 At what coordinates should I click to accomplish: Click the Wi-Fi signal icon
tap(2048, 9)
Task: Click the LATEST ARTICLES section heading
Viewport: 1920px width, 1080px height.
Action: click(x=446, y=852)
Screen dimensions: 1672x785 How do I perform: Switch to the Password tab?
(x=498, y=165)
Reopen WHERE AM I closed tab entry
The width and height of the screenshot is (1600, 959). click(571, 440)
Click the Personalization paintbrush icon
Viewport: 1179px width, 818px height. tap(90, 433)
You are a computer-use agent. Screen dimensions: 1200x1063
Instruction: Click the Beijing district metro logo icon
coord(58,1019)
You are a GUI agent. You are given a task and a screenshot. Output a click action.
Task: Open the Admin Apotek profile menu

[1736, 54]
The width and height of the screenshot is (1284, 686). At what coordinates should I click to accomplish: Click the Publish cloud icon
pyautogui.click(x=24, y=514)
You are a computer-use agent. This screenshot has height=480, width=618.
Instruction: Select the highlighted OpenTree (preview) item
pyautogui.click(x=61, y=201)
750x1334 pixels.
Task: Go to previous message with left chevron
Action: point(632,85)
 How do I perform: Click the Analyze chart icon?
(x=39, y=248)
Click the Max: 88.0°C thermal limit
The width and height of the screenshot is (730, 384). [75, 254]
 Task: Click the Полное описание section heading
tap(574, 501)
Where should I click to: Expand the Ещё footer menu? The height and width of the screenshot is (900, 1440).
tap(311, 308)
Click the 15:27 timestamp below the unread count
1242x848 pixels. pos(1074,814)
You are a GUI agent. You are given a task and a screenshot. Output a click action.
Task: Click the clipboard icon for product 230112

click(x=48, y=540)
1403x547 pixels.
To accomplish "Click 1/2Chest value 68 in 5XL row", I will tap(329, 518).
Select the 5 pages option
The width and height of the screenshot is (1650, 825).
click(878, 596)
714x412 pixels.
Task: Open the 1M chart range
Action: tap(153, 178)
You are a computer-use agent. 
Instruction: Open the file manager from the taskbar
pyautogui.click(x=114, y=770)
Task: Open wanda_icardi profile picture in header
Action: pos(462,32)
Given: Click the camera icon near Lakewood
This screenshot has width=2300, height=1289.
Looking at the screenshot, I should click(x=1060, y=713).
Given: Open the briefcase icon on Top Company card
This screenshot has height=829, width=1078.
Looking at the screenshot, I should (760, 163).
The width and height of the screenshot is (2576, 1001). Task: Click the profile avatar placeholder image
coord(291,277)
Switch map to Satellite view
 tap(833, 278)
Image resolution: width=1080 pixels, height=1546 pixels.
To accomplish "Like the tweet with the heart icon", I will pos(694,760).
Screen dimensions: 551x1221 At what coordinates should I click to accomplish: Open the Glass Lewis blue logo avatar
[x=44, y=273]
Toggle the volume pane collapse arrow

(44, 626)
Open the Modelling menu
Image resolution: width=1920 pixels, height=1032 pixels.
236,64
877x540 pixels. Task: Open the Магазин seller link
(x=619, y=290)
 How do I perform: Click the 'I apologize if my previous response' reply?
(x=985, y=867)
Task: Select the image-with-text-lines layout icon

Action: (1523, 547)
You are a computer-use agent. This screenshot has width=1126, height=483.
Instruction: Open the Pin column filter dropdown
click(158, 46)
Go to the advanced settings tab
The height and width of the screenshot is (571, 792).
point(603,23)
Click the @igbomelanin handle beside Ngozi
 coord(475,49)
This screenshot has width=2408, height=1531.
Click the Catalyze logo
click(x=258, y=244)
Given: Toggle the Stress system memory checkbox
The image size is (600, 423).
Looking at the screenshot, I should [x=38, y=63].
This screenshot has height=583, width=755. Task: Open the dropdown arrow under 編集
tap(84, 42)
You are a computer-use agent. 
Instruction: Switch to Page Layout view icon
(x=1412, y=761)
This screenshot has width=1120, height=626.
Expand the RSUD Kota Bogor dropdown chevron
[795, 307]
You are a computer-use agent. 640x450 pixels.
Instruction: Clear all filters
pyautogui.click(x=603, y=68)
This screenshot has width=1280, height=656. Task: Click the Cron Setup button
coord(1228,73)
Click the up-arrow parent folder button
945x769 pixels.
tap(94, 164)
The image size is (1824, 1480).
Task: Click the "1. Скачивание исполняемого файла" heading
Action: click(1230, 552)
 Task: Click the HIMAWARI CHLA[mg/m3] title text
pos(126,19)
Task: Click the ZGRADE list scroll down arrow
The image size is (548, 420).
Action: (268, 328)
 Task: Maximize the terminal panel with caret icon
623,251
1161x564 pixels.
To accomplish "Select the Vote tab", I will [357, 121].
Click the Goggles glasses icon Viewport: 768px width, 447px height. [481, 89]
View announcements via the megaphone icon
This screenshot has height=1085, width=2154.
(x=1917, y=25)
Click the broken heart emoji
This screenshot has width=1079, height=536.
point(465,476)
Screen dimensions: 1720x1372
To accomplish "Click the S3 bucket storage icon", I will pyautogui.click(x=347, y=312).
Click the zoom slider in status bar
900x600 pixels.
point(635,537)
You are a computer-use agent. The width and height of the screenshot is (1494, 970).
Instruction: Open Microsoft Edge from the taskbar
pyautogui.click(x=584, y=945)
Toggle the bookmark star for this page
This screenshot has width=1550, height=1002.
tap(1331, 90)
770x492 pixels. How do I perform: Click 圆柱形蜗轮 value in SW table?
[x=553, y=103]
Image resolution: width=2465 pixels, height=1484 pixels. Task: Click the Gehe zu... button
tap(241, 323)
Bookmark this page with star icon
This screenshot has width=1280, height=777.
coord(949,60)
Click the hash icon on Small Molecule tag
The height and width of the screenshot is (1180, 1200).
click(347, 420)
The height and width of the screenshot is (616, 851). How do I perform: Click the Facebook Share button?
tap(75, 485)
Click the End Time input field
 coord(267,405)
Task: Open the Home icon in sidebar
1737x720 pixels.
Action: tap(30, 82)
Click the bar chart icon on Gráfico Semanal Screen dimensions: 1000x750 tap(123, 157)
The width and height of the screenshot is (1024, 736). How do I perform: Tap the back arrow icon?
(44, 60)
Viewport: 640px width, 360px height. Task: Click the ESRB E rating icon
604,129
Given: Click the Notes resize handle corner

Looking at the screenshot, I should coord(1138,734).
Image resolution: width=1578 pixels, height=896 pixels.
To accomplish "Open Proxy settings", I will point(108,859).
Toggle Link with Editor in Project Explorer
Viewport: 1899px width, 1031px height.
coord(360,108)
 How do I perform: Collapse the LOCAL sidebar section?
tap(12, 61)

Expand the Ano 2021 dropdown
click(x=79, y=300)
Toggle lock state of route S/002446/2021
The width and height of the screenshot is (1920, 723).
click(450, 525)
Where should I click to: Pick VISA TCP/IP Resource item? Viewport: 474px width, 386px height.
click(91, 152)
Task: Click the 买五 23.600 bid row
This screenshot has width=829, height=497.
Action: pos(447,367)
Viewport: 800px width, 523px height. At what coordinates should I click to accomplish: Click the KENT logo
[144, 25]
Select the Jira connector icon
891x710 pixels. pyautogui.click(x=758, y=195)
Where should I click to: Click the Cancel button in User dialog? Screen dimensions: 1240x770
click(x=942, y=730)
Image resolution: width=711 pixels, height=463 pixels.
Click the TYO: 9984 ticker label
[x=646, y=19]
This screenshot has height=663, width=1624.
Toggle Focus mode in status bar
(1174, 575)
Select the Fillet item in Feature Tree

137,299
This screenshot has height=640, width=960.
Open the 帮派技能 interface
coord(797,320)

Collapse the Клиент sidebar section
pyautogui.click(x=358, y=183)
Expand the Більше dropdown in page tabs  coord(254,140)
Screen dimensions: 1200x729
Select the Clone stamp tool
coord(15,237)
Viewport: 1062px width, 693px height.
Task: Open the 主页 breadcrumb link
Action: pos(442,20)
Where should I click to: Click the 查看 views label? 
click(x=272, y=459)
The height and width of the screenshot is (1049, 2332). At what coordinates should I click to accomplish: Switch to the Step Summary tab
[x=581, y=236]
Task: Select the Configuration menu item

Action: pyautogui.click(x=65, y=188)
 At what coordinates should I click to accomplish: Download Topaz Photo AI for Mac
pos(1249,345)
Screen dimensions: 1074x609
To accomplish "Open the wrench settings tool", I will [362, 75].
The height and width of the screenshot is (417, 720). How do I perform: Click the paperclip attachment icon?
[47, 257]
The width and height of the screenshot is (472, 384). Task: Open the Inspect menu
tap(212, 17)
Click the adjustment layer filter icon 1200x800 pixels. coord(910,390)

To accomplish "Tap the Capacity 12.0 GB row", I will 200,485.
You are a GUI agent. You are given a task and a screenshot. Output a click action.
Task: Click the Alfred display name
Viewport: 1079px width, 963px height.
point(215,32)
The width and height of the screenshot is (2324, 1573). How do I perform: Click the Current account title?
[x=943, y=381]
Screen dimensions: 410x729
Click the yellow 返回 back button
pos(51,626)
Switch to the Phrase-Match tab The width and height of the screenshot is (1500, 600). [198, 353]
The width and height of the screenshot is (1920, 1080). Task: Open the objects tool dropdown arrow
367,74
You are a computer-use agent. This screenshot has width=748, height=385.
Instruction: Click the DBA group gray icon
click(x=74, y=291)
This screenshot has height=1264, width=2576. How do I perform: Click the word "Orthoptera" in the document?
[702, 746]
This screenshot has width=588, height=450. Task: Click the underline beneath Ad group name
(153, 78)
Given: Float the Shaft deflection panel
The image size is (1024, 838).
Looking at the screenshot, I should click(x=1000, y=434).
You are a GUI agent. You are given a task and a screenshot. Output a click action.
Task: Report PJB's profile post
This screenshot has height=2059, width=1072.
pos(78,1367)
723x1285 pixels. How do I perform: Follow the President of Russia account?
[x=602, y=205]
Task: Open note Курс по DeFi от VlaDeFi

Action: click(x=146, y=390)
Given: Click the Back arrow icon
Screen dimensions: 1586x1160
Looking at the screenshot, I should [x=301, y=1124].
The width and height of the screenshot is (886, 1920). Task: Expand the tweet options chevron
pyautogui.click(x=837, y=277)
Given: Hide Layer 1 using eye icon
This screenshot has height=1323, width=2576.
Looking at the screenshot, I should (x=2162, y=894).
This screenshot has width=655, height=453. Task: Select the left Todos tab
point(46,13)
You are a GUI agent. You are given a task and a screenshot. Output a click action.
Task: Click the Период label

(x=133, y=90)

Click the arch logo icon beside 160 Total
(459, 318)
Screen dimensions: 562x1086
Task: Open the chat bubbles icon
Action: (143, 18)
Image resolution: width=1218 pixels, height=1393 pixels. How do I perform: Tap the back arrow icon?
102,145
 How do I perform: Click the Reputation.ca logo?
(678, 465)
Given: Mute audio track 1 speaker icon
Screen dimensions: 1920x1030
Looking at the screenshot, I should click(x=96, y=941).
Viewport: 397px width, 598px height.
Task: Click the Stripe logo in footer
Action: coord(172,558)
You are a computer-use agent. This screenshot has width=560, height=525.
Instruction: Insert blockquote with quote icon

▬▬▬

What you have to do →
Can you put the lines into a JSON list of strings, one string per line and blank lines omitted, beginning with the line that contains "Where should I click to: Click the 查看" and continuing through the line that contains "I will 200,485."?

Complete response →
[
  "Where should I click to: Click the 查看 views label? ",
  "click(x=272, y=459)",
  "The height and width of the screenshot is (1049, 2332). At what coordinates should I click to accomplish: Switch to the Step Summary tab",
  "[x=581, y=236]",
  "Task: Select the Configuration menu item",
  "Action: pyautogui.click(x=65, y=188)",
  " At what coordinates should I click to accomplish: Download Topaz Photo AI for Mac",
  "pos(1249,345)",
  "Screen dimensions: 1074x609",
  "To accomplish \"Open the wrench settings tool\", I will [362, 75].",
  "The height and width of the screenshot is (417, 720). How do I perform: Click the paperclip attachment icon?",
  "[47, 257]",
  "The width and height of the screenshot is (472, 384). Task: Open the Inspect menu",
  "tap(212, 17)",
  "Click the adjustment layer filter icon 1200x800 pixels. coord(910,390)",
  "To accomplish \"Tap the Capacity 12.0 GB row\", I will 200,485."
]